What you need to do
In the entries below, find the lines with the word "icon" and copy them.

---------- Data section

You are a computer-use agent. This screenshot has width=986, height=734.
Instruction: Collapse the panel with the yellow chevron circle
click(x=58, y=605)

--------------------
---------- Data section

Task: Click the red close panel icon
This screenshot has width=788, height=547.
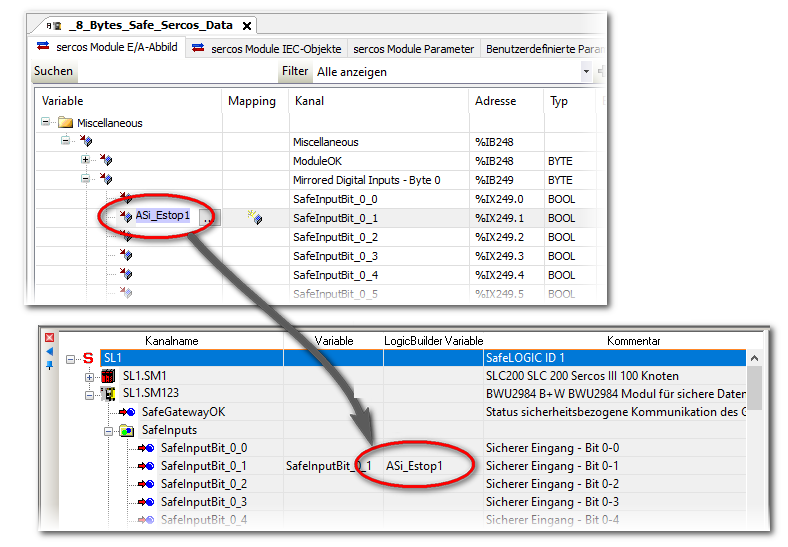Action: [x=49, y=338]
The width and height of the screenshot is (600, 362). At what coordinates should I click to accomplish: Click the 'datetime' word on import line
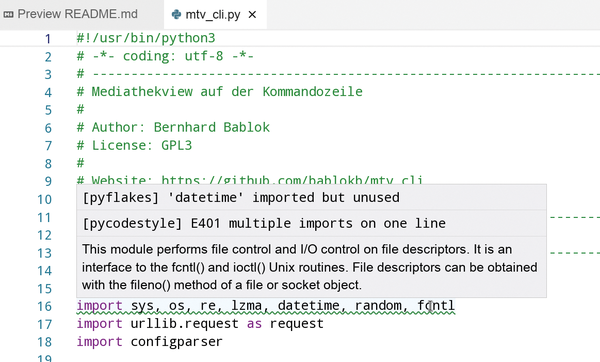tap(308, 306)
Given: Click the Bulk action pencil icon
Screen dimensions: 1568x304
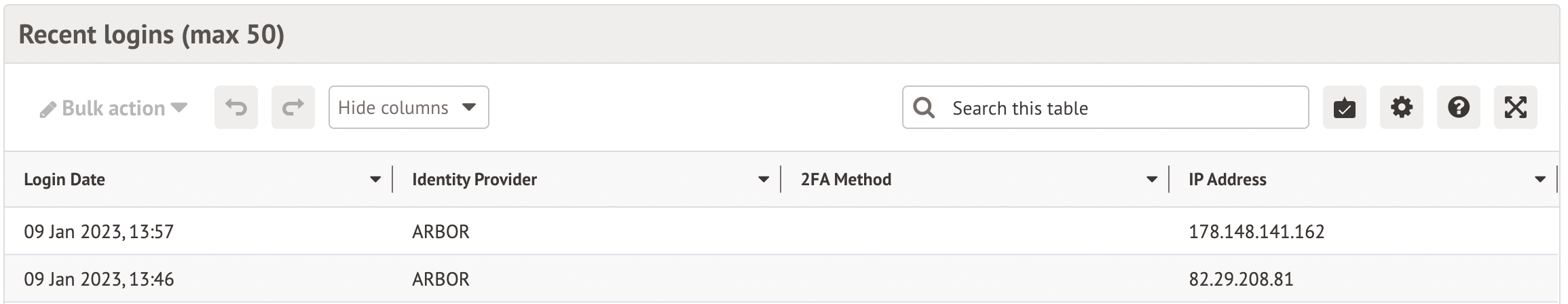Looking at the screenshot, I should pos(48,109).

--------------------

Output of the exercise
Task: Click the red close panel icon
Given: Click the Bulk action pencil icon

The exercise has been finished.